To hold and process personal data, you need to have and document at least two lawful grounds for doing so. Find out what the lawful reasons for holding personal data might be.
Doing anything with your clients’ personal data which is non sensitive will rely on you having the ‘legal grounds’ to do so. Below are the six allowable legal grounds to consider. No single basis is more important than another:
Necessary for the controller’s legitimate interests – If it’s necessary to use personal information for business purposes
Consent – this has to be given freely (you can’t insist upon it in exchange for a service); it has to be specific to how the data is used ; unambiguous (there’s no doubt that consent has been given); and informed (they need to know how you plan to use it before consent can count)

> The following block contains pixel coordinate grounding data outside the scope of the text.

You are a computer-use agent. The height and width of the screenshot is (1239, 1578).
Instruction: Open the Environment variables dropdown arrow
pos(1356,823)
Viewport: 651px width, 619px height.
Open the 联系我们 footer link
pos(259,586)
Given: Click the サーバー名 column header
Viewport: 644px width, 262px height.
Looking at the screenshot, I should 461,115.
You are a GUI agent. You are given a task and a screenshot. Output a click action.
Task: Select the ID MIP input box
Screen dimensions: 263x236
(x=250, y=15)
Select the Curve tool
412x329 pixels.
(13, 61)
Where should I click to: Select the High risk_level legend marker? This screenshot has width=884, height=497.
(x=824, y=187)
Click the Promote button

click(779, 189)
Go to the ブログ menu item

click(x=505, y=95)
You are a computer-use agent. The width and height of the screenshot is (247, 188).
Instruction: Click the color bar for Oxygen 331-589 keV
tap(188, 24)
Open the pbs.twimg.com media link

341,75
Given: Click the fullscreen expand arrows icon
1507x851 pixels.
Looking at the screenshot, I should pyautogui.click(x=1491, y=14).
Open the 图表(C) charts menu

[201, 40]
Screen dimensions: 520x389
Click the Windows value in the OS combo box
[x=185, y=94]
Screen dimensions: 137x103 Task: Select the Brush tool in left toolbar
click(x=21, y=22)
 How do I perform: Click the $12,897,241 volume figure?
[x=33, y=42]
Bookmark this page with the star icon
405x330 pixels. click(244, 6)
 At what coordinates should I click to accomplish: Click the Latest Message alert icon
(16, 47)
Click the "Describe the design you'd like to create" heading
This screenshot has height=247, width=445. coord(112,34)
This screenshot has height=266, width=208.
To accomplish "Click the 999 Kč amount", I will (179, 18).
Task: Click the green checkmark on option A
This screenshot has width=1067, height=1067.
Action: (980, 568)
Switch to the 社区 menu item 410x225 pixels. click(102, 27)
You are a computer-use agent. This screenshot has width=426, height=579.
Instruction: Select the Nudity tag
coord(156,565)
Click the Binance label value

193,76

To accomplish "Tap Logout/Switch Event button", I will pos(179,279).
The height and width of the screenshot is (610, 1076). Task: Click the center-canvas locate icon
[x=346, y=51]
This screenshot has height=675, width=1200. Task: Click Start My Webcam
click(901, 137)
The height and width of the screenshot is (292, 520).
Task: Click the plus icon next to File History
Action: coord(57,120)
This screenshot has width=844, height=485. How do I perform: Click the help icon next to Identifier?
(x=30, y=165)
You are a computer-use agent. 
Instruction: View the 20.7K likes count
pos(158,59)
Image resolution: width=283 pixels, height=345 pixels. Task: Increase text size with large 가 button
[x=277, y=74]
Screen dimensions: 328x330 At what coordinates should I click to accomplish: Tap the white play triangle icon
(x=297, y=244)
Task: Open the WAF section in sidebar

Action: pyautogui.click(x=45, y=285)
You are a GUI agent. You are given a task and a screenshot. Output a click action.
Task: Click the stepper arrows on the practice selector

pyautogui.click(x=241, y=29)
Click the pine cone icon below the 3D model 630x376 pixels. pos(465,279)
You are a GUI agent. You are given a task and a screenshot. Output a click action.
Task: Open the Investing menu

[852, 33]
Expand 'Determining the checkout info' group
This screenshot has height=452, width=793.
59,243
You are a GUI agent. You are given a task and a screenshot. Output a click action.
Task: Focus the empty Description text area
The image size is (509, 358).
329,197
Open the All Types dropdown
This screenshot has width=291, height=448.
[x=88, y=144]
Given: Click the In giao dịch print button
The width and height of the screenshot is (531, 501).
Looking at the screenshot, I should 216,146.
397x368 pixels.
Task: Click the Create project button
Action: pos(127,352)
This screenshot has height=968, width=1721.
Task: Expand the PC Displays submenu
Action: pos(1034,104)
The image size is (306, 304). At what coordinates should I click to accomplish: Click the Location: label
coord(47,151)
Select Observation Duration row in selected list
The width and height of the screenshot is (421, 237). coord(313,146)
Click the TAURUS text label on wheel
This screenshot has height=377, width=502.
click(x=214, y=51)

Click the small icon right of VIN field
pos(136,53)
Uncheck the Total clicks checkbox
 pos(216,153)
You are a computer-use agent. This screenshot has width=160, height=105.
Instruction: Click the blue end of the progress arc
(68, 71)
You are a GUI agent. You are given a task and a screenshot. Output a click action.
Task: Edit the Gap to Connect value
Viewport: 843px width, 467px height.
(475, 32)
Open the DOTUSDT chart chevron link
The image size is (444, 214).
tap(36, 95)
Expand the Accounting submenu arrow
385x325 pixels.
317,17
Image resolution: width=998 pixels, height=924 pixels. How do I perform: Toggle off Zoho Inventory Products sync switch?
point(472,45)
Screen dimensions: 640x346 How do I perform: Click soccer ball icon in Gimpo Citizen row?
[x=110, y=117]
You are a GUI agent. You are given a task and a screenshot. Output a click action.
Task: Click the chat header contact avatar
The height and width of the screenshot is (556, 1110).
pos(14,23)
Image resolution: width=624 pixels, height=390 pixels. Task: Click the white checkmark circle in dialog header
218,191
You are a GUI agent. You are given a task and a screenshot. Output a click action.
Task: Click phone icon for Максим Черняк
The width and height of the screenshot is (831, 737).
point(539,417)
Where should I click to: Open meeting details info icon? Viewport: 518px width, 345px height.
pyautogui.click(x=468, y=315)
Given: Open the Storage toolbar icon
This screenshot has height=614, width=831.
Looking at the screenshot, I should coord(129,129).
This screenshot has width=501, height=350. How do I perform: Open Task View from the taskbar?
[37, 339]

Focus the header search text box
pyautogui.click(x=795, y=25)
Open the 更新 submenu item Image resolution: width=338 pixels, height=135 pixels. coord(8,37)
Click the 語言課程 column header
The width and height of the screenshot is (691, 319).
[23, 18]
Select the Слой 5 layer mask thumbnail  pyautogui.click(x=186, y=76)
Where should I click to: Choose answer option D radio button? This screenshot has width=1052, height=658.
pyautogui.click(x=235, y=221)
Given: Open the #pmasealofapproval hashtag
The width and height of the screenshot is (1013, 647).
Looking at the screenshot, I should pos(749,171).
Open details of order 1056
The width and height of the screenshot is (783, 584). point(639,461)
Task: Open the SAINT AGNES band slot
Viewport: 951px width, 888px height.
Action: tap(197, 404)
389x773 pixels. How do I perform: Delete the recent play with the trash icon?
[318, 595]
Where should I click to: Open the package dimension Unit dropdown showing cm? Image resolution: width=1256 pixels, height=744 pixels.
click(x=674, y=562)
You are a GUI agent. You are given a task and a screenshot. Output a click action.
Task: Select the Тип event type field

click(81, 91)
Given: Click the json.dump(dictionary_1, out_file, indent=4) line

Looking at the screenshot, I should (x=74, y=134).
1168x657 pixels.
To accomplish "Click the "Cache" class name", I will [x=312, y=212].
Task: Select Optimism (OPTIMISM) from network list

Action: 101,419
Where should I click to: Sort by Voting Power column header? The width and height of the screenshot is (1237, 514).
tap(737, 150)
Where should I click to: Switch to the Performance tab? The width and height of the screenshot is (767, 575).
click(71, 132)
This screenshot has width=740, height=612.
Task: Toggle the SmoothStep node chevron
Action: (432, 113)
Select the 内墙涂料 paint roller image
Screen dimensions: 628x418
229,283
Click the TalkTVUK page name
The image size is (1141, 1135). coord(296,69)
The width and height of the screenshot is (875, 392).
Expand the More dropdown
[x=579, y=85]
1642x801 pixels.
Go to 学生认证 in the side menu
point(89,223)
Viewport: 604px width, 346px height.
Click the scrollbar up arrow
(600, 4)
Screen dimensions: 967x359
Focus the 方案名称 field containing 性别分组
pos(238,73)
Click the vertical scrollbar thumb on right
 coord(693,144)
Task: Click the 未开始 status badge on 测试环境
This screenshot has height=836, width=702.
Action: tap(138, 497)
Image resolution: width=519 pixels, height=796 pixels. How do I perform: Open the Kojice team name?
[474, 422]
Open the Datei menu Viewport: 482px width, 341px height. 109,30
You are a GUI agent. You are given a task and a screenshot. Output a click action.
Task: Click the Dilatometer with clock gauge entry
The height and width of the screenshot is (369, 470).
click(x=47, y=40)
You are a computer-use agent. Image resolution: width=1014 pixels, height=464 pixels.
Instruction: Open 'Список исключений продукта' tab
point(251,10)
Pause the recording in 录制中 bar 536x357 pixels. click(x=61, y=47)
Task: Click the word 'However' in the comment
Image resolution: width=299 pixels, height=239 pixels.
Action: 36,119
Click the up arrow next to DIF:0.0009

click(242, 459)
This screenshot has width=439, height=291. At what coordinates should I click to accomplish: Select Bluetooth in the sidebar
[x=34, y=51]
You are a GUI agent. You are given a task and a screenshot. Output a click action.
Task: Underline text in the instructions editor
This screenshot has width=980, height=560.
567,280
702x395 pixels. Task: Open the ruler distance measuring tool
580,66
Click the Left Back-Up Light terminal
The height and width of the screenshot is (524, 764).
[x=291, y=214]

Necessary to perform a contract – if you’ve been asked to do something and the use of their personal data is necessary
Necessary to compliance of a legal function - if you’re legally required to do something and need the personal data to do it
Necessary to protect vital interests – if it’s in your client’s best interests, such as a medical emergency
Necessary to perform a task in the public interest – this could be sharing information with police, security services, etc.
If satisfied that you meet the requirements of legal grounds, you’ll need to document it and take care to get it right first time around (you won’t be able to swap these around at a later stage without good reason). If the purpose changes, you may continue to process the data under the initial lawful basis, provided the new purpose is compatible with the initial purpose.
If you use any form of e-marketing, it’s worth knowing that similar rules apply under the Privacy and Electronic Communications Regulations (PECR). PECR is intended to restrict unsolicited marketing by phone, fax, email, text, or other electronic message.
There are different rules for different types of communication. For example, you’ll need specific consent to send unsolicited direct marketing. The best way to obtain valid consent is to ask customers to tick opt-in boxes confirming they are happy to receive marketing calls, texts or emails from you.
If processing someone’s personal data which is of a more sensitive nature (commonly referred to as Special Categories of Personal Data), you also need to satisfy one of the following grounds:
Necessary for employment law
Necessary to protect the subject’s vital interests
Legitimate activity of a non-profit organisation or trade union
Data is already made public by the data subject
Necessary to defend or establish a legal claim
Substantial public interest
Necessary for preventative or occupational medicine
Necessary for public interest in public health
Necessary for archiving in the public interest
Examples of Special Categories of Personal Data include:
Racial or ethnic origin
Religious or philosophical beliefs
Trade union membership
Data concerning health and sexual orientation
Biometric data for unique ID purposes, such as finger prints etc.